Falsche Bärte oder dunkle Brillen funktionierten nicht
Kein sowjetischer, amerikanischer oder britischer Nachrichtenoffizier betrat den gegnerischen Sektor von Berlin, auch wenn er noch so gut Deutsch sprach. Man kannte einander zu gut, um zu versuchen, sich falsche Barte zu kleben oder durch dunkle Brillen zu täuschen, mit geheimen Tinten zu arbeiten oder mit Kurzwellensendern. Man verließ sich auf die deutschen Agenten. Vielleicht verließ man sich ein wenig zu sehr auf sie.

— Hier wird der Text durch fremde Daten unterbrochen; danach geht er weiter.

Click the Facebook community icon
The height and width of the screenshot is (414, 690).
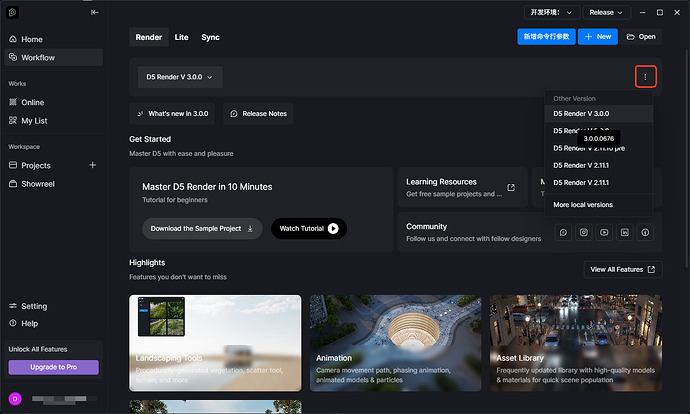click(x=645, y=232)
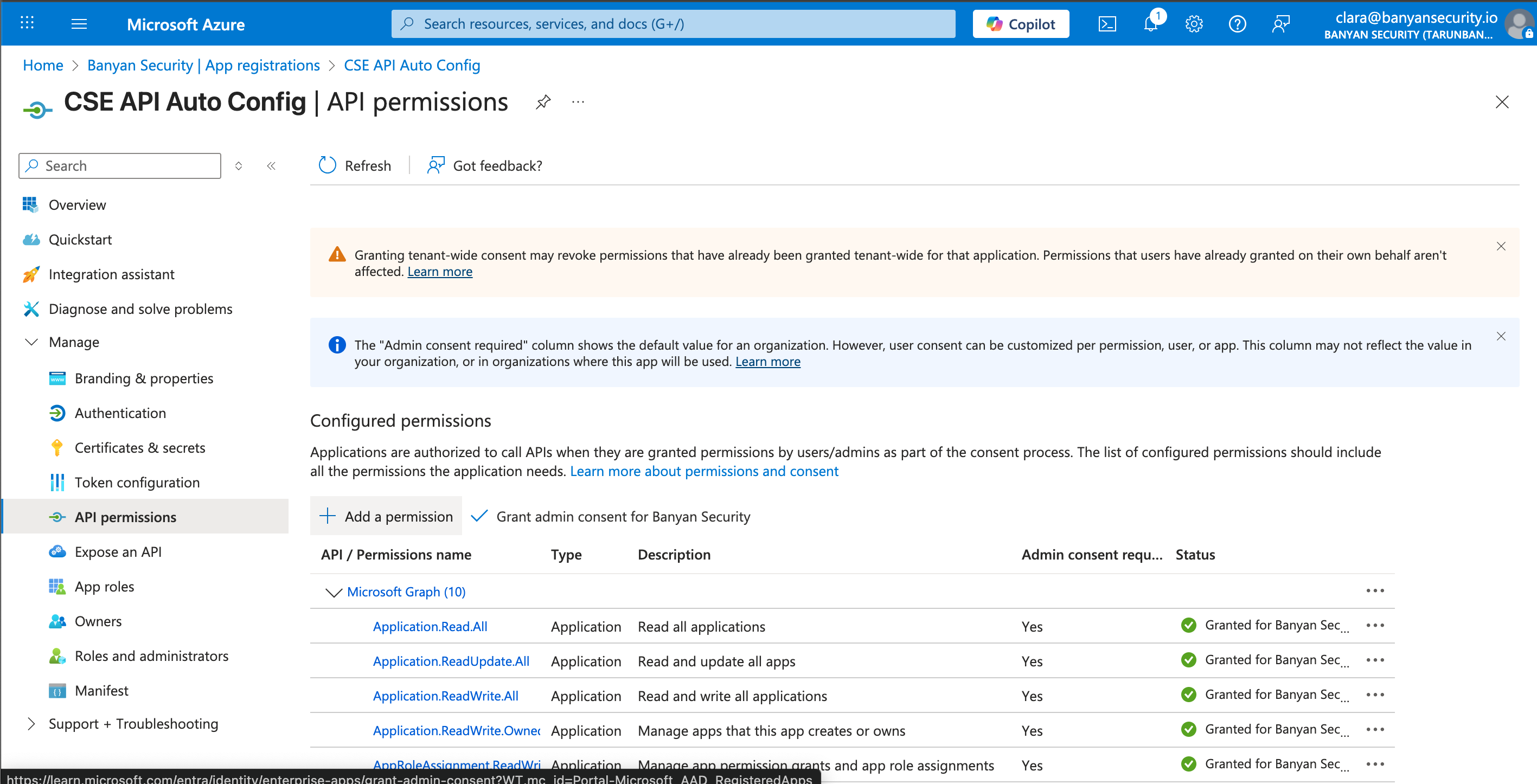1537x784 pixels.
Task: Dismiss the orange tenant-wide consent warning
Action: click(1501, 246)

Wie es alles begann? Wie Berlin ein Spionagezentrum wurde, daß manchmal mehr an eine Operette als an die Wirklichkeit gemahnte?

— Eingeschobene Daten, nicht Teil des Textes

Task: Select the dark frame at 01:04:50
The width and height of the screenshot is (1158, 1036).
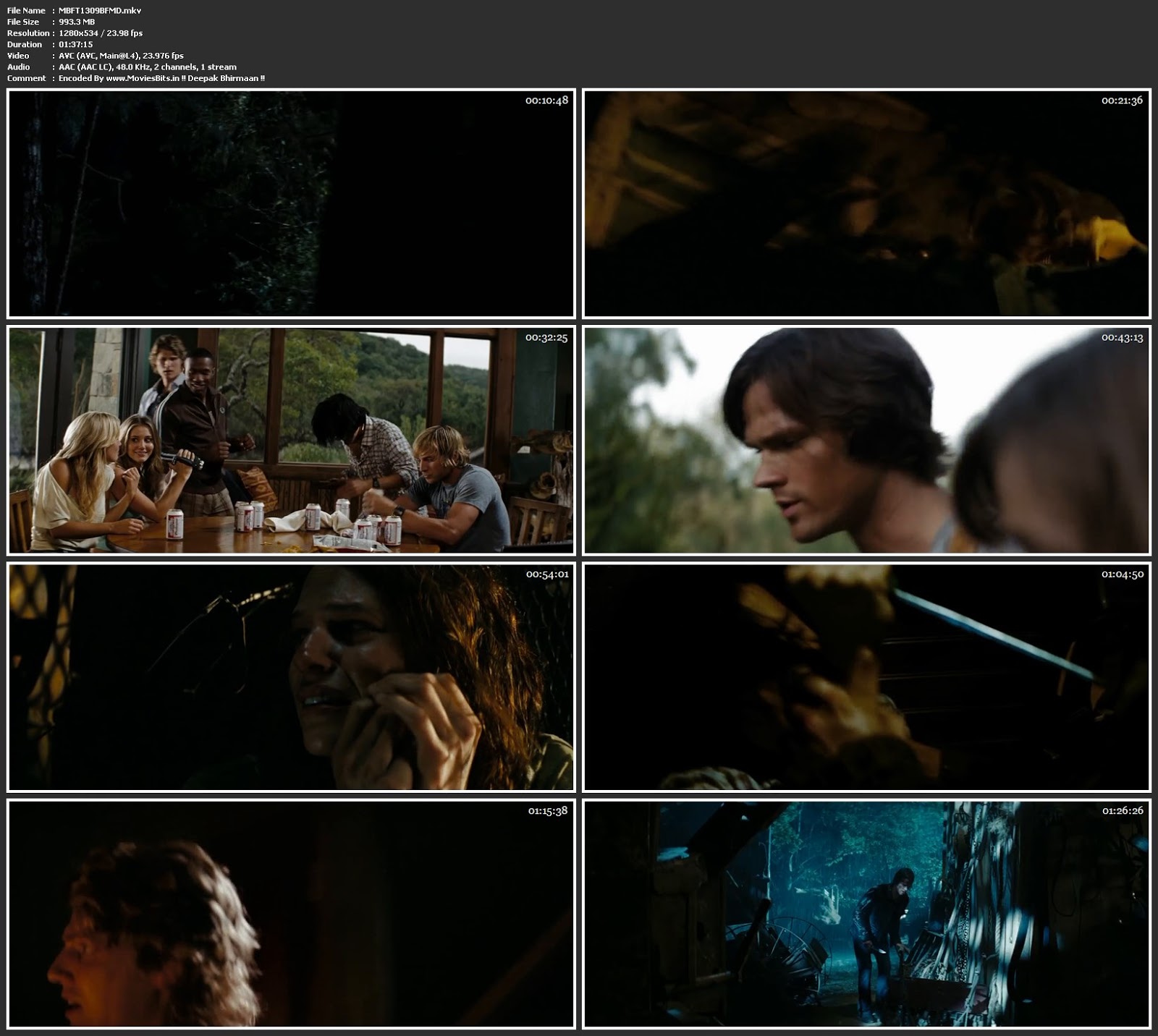Action: tap(866, 678)
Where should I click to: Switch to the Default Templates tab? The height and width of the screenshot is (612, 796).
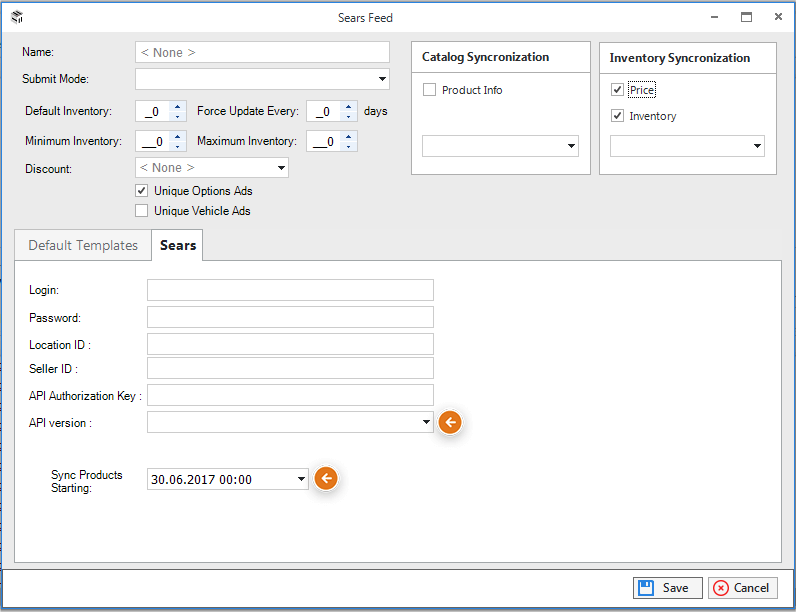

Es begann natürlich ab dem April 1945
Es begann, natürlich, 1945, als sich die westlichen Mächte mit den Russen in Berlin trafen. Die westlichen Nachrichtendienste waren damals vor allem daran interessiert, die noch versteckten Kriegsverbrecher aufzuspüren.
Sie waren nicht am sowjetischen Verbündeten interessiert. Der war um so mehr an den Westmächten interessiert.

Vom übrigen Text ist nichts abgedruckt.